Le fait que les hommes ne soient pas des automates mais des décideurs rend la réalité souvent paradoxale. Ce paradoxe retourne les solutions contre leurs auteurs. Ainsi, il est à craindre que George W. Bush (le fils) ait fait davantage pour l’islamisme en quelques mois que les islamistes eux-mêmes en quelques décennies.

Ce paradoxe étant souvent avéré, Luttwak oppose le décideur paradoxal au décideur linéaire. Le décideur paradoxal intègre la notion de paradoxe dans la stratégie et dans la réalité et comprend qu’un des enjeux principaux de la décision est d’agir sur la décision de l’autre.

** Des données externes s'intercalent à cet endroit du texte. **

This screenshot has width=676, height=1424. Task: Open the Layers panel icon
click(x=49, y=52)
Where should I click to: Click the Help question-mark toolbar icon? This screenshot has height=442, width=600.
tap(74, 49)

Pour Luttwak, seul le décideur paradoxal a des chances d’atteindre ses objectifs dans la durée. Ceci parce que la réalité est elle-même paradoxale en ce sens qu’elle contient des contraires ou tout au moins des logiques contradictoires. À l’inverse, le découpage de la réalité qu’opère le décideur linéaire en problèmes indépendants les uns des autres risque de se révéler irréaliste. Il faut donc penser les contraires dans la réalité comme si la réalité se montrait peu soucieuse de respecter les principes de base de la logique aristotélicienne.

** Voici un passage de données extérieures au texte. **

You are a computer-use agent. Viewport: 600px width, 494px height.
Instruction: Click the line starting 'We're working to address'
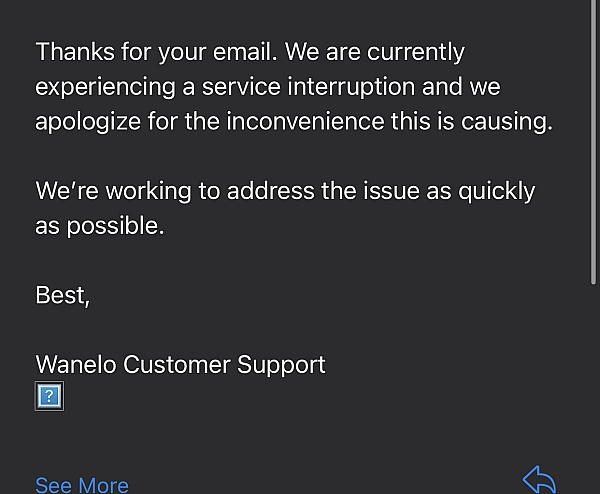click(285, 191)
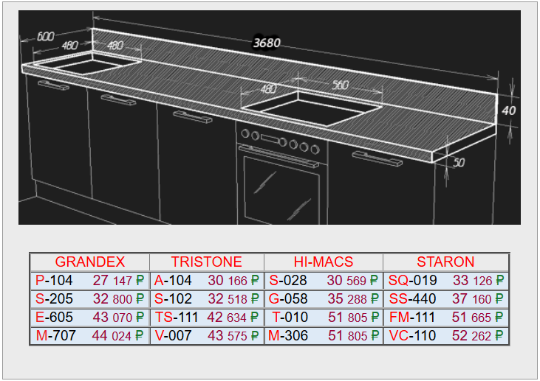This screenshot has width=540, height=381.
Task: Select the VC-110 52 262 cell
Action: (446, 336)
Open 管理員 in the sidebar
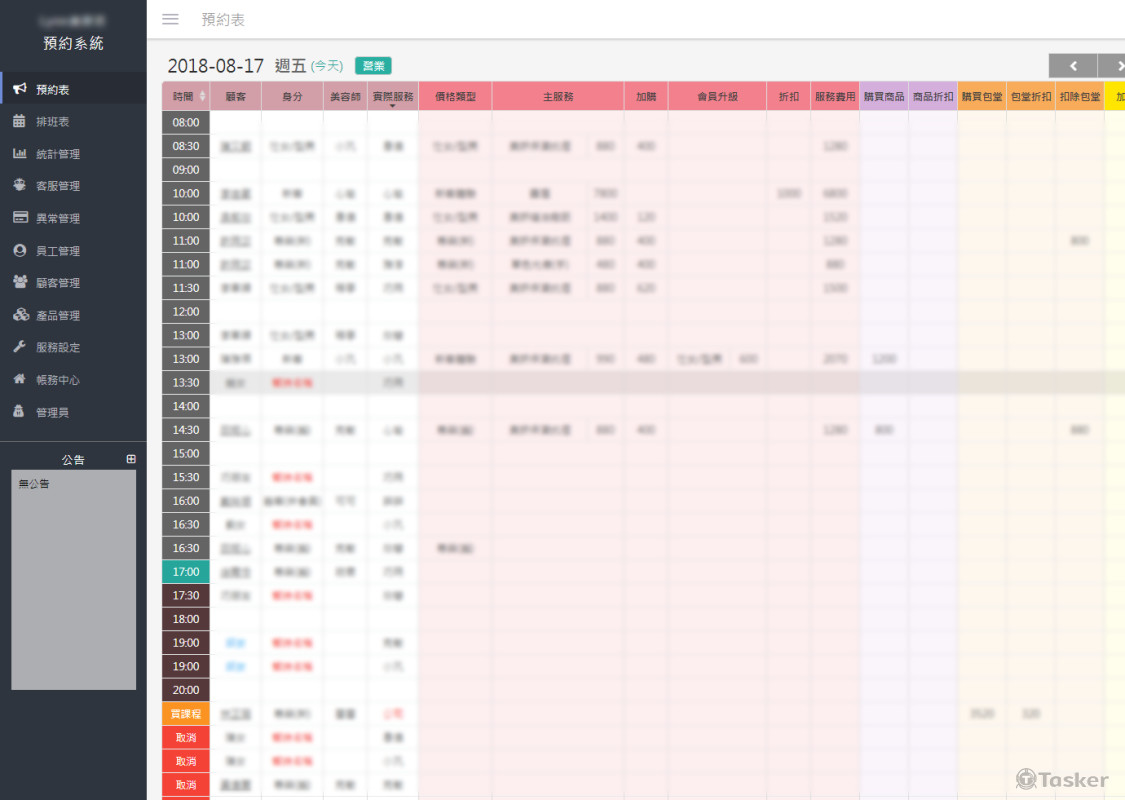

Le paradoxe et l’art d’unir les contraires

« Alors Massu, toujours aussi con ?

- Toujours gaulliste, mon général. »

 Citons quelques paradoxes qui s’appliquent à la stratégie[5].

Sans vision prospective, la réalité concrète reste muette. Henry Mintzberg soutient que l’activité de prévision est une perte de temps dans la mesure où l’avenir est en général radicalement imprévisible. Néanmoins, la réalité ne peut être perçue qu’à travers un certain regard, un cadre de pensée[6]. Dans le cas de la stratégie qui doit éclairer la décision donc l’avenir, la vision de la réalité devra inclure une vision prospective, mélange de volonté et de pari sur l’avenir. Tel est le paradoxe, c’est parce que l’avenir est imprévisible que l’on doit placer sa réflexion stratégique dans le cadre d’une vision d’avenir.

Sans réalisme, la vision prospective est utopique. À l’inverse, si la vision prospective ignore la contrainte du présent, elle ne sert à rien. La vision prospective se veut dépassement du présent, de ses pesanteurs et de ses contraintes. Ceci n’a de sens que si la contrainte du présent est connue avec réalisme.

Sans adaptabilité, les principes sont inopérants. Ce paradoxe retourne le précédent.

Sans référence aux invariants, l’adaptabilité est incertaine. La mise en œuvre de la stratégie suppose l’adaptabilité, la prise en compte du terrain et des imprévus. Mais si l’adaptabilité ne se fait pas dans le cadre d’invariants, il n’y a plus de stratégie du tout. On ne peut réussir et vendre le changement que si l’on est clair sur ce qui ne doit pas changer et qui constitue l’objectif du changement. Tel est le paradoxe fondateur du changement : le changement a pour objectif la conservation de quelque chose de plus essentiel et la conservation a pour objectif le maintien de la capacité de changement.

Ces paradoxes montrent que le stratège, quand il ne reste pas dans sa chambre mais se confronte à la réalité, doit associer des notions que l’esprit et la logique ont tendance à considérer comme exclusives les unes des autres.

Le pragmatisme ou le primat de l’action

« À quoi sert que j’engage ma vie dans ce glissement de montagne ? Je l’ignore. On m’a répété cent fois : « Laissez-vous affecter ici ou là. Là est votre place. Vous y serez plus utile qu’en escadrille. Les pilotes, on peut en former par milliers… » La démonstration était péremptoire. Toutes les démonstrations sont péremptoires. Mon intelligence approuvait mais mon instinct l’emportait sur l’intelligence.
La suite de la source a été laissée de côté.